国営造成施設管理体制整備促進事業(管理体制整備型)の実施に当たり、管理主体の職員の業務従事実績に係る証拠書類の整備方法を明確にすることなどにより補助対象事業費の算定が適切に行われるよう改善させたもの


(1) 国営造成施設管理体制整備促進事業(管理体制整備型)の実施に当たり、管理主体の職員の業務従事実績に係る証拠書類の整備方法を明確にすることなどにより補助対象事業費の算定が適切に行われるよう改善させたもの

会計名及び科目 一般会計 (組織)農林水産本省
(項)農業生産基盤整備・保全事業費
(項)北海道開発事業費
部局等 農林水産本省、6地方農政局
補助の根拠 予算補助
補助事業者 18道県(うち事業主体6県)
間接補助事業者
(事業主体)
市63、町28、村1計92事業主体
管理主体数 117管理主体
補助事業の概要 都道府県又は市町村が事業主体となり、事業実施地区において土地改良区等を対象として国営造成施設等の管理体制の整備に係る支援を行うもの
事業費 39億9318万余円 (平成20年度〜22年度)
上記に対する国庫補助金相当額 19億9658万余円
証拠書類が適切に整備・保管されていないため、管理主体の職員の人件費の額の妥当性が確認できない管理主体 (1) 15県計43地区77管理主体
管理主体の職員の人件費の区分が適切に行われていない管理主体 (2) 3道県計3地区3管理主体
上記に係る人件費計上額 (1) 10億0520万余円 (平成20年度〜22年度)
(2) 1370万余円 (平成20年度〜22年度)
上記に対する国庫補助金相当額 (1) 5億0260万円 (背景金額)
(2) 685万円

1 国営造成施設管理体制整備促進事業(管理体制整備型)の概要

 農林水産省は、農業者及び土地改良区に加え、地域住民等の多様な主体の参加により農地、農業用水等の適切な保全管理を確保し、水源が有するかん養機能、洪水防止機能等の多面的な機能を発揮させることなどに資するため、平成12年度から、国営造成施設管理体制整備促進事業(管理体制整備型)(以下「国造施設事業」という。

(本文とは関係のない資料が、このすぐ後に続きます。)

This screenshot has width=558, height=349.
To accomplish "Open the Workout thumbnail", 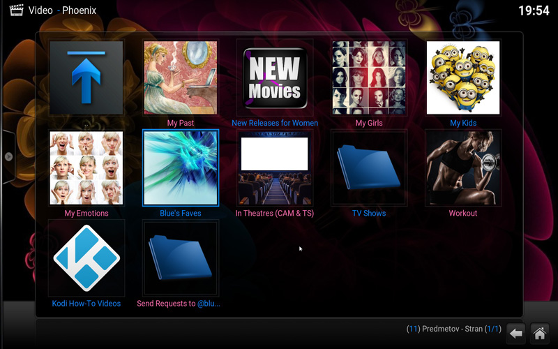I will (x=463, y=168).
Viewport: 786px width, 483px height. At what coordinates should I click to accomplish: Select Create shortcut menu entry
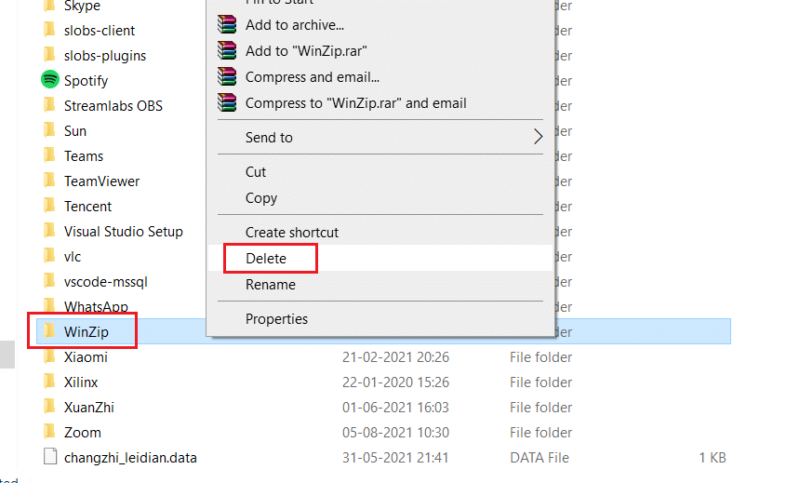point(292,233)
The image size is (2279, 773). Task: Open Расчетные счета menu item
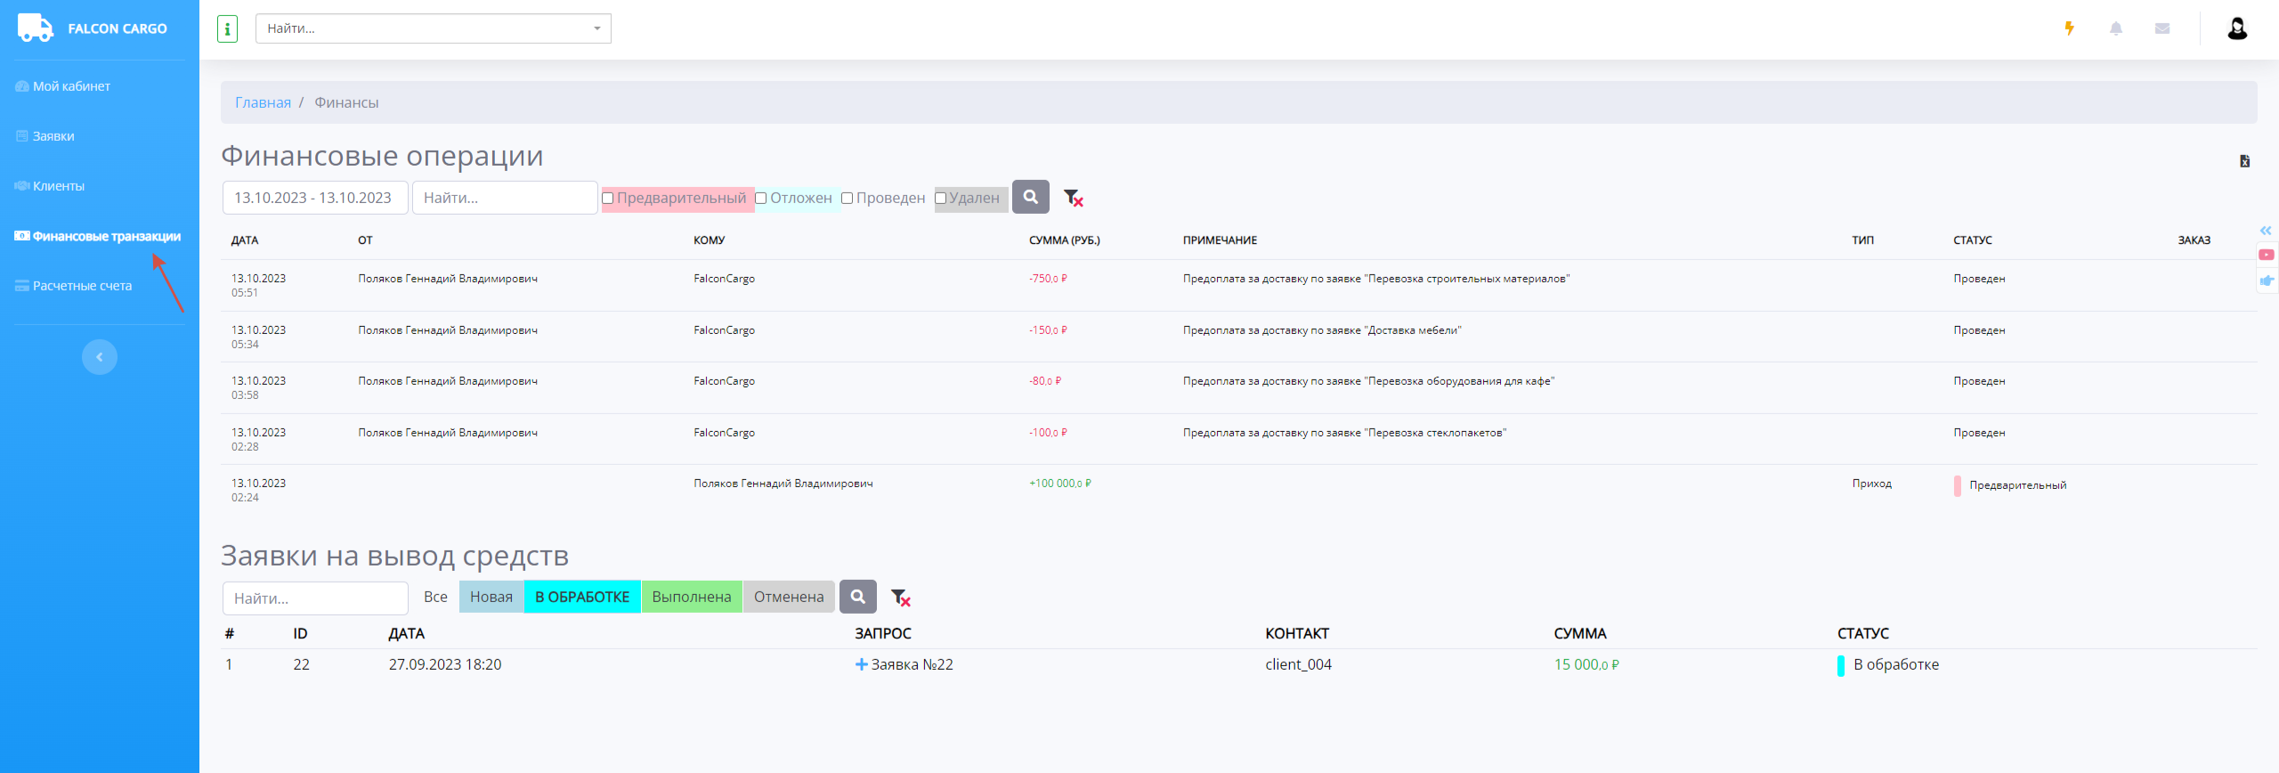click(x=82, y=286)
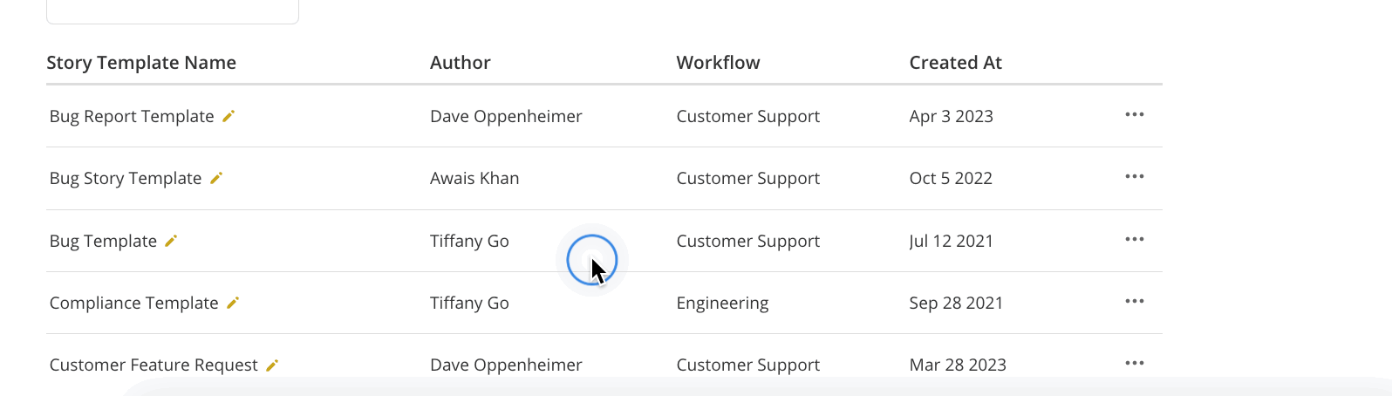Click the box above the table header

pos(173,11)
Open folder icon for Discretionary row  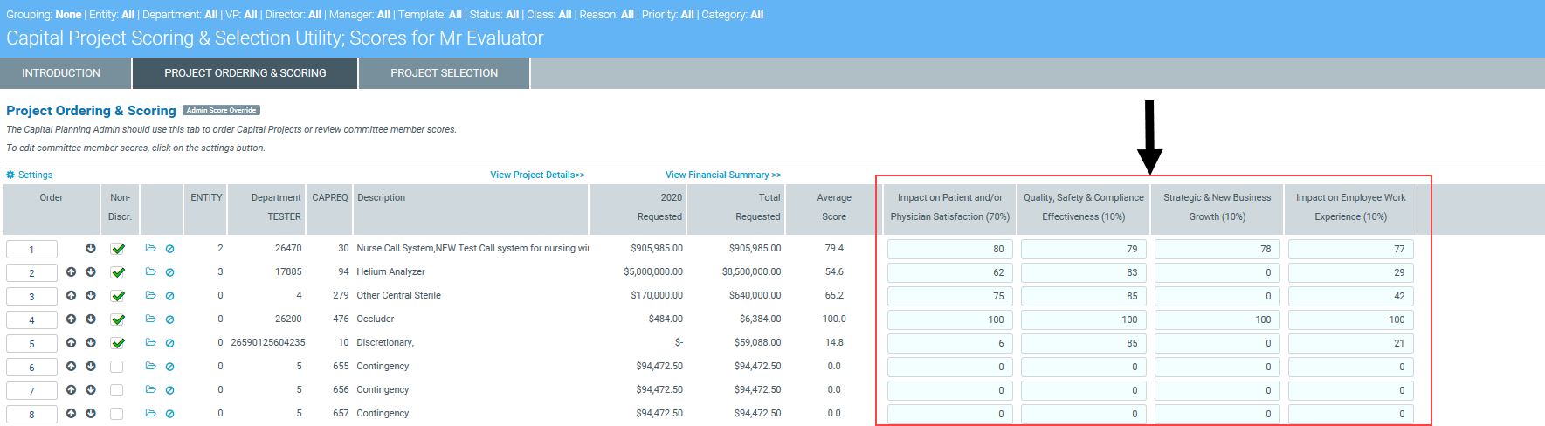point(150,343)
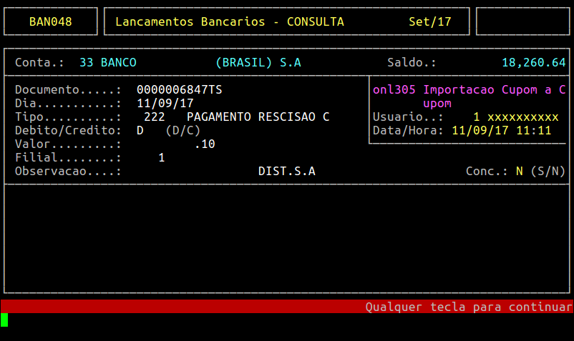Click the Observacao text DIST.S.A

pos(286,171)
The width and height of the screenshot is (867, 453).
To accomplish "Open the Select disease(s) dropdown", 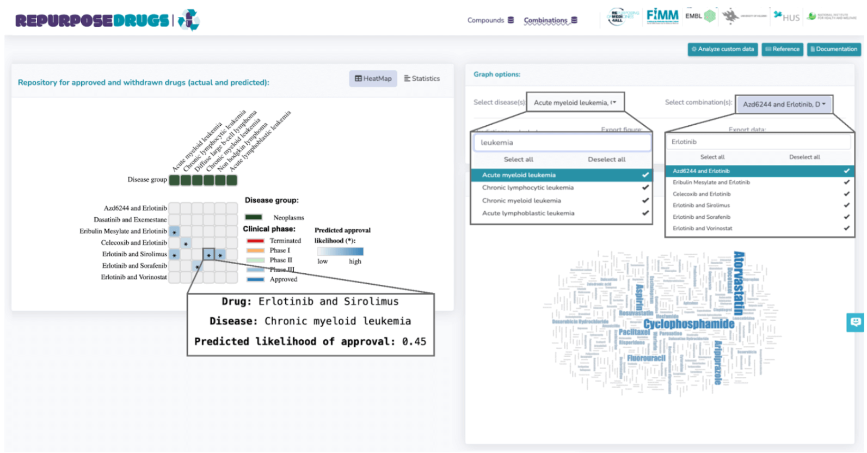I will 575,102.
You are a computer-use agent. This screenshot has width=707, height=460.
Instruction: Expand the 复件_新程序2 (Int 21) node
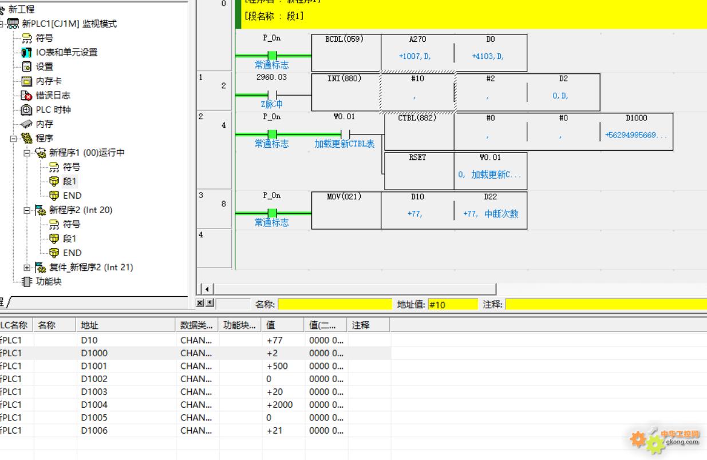point(27,268)
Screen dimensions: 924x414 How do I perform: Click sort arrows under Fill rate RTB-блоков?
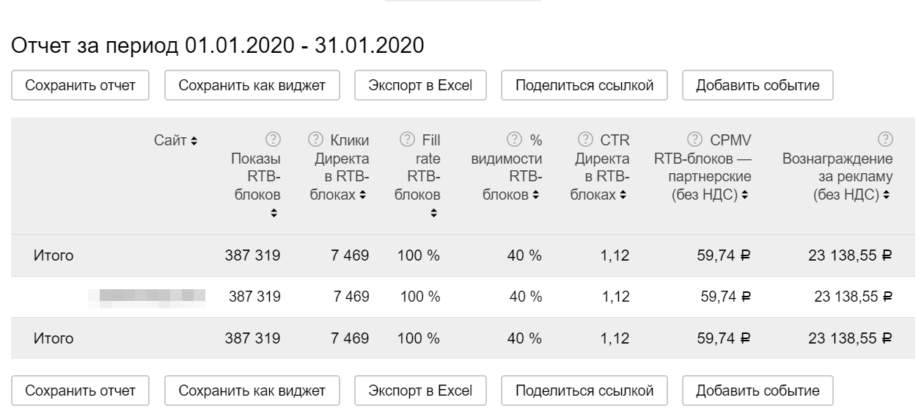point(433,214)
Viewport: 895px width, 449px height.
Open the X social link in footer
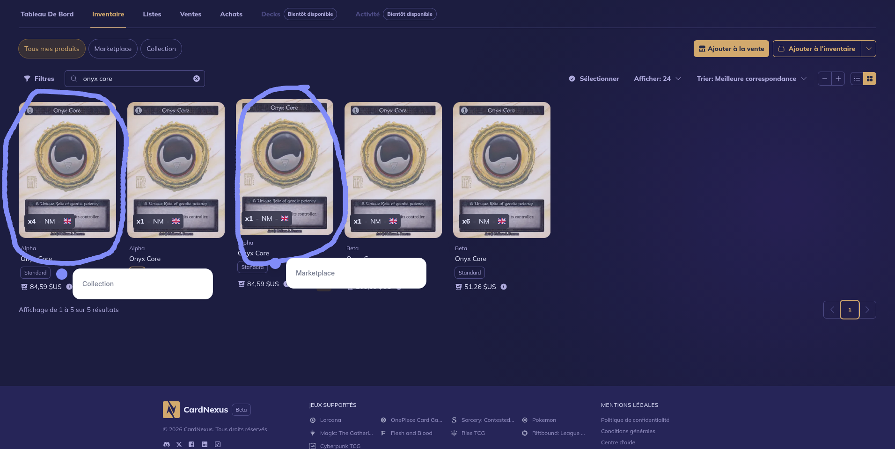[x=179, y=444]
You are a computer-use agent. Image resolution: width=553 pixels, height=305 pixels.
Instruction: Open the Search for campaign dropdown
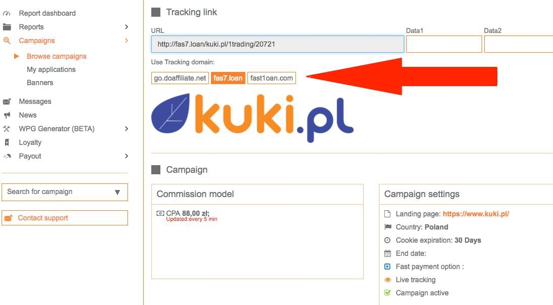65,192
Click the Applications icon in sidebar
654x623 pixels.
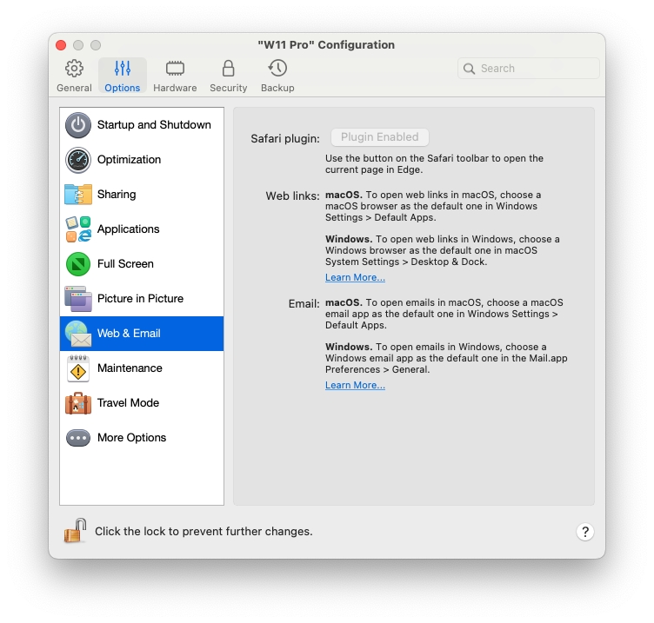click(x=78, y=229)
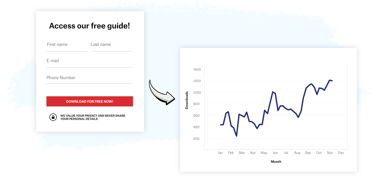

)を実施している。
 国造施設事業は、「国営造成施設管理体制整備促進事業実施要綱」(昭和60年60構改D第302号農林水産事務次官依命通知。以下「要綱」という。)等に基づき、国営造成施設(国営土地改良事業等により整備した用排水路、揚排水機場等の農業水利施設をいう。)又はこれと一体不可分な国営附帯県営造成施設(以下、これらを合わせて「国営造成施設等」という。)を管理する土地改良区等(以下「管理主体」という。)を対象として、都道府県及び市町村が事業主体となり、管理体制の整備に係る計画の策定、推進及び支援の各事業を実施するものである。
 国造施設事業のうち管理体制の整備に係る支援(以下「支援事業」という。)は、要綱等によると、事業実施地区(以下「地区」という。)において管理主体が国営造成施設等の管理を行うために要する費用のうち、農村地域における都市化や非農家との混住化の進展に伴い増大した多面的機能の発揮に相当する費用(以下「多面的費用」という。)等に対して、都道府県又は市町村が事業主体となり、別途事業主体が定めるところにより支援を行うものである。そして、多面的費用は、管理主体による国営造成施設等の操作運転、点検整備その他の国営造成施設等の維持管理に要する経費等とされており、当該経費等のうち、国営造成施設等の維持管理に係る業務(以下「国造管理業務」という。)に従事した管理主体の職員の人件費は、操作運転費、点検整備費及び施設管理費の3項目に区分し、各業務に対する従事実績に応じてそれぞれ算出することとされている。さらに、上記の操作運転費及び点検整備費に係る技術者賃金等(以下「操作点検賃金等」という。)は、農林水産省及び国土交通省が定めた基準日額に勤務日数を乗じて算定した額(以下「限度額」という。)の範囲内とすることとされている。
 そして、上記のとおり算出された経費に1.6分の0.6を乗じて得た額(このうち、管理主体の職員の人件費に相当する額を「管理主体人件費」という。)を上限として支援することとされている。
 事業主体は、管理主体から報告書等の提出を受け、上記のとおり管理主体が補助事業に要した実支出額を適切に算定していることを確認して、多面的費用の支援を行い、その実績に基づき、補助金の交付申請を行っている。そして、農林水産省が国造施設事業における補助金を事業主体に交付するに当たっては、補助金の交付決定額と、これに対応する補助事業に要した実支出額のいずれか低い額により交付額の確定を行うこととされている。

2 検査の結果

(検査の観点、着眼点、対象及び方法)

 農林水産省は、国造施設事業に対して、毎年度、多額の補助金を交付している。そして、支援事業においては、前記のとおり、多面的費用として、国造管理業務に対する従事実績に応じて算出された管理主体人件費等が支援の対象となる。また、管理主体は国営造成施設等以外の農業水利施設の維持管理に係る業務等も行っていることから、事業主体は、管理主体から提出される報告書等に基づいて国造管理業務の事業実績を適切に把握した上で、補助対象事業費を算定する必要がある。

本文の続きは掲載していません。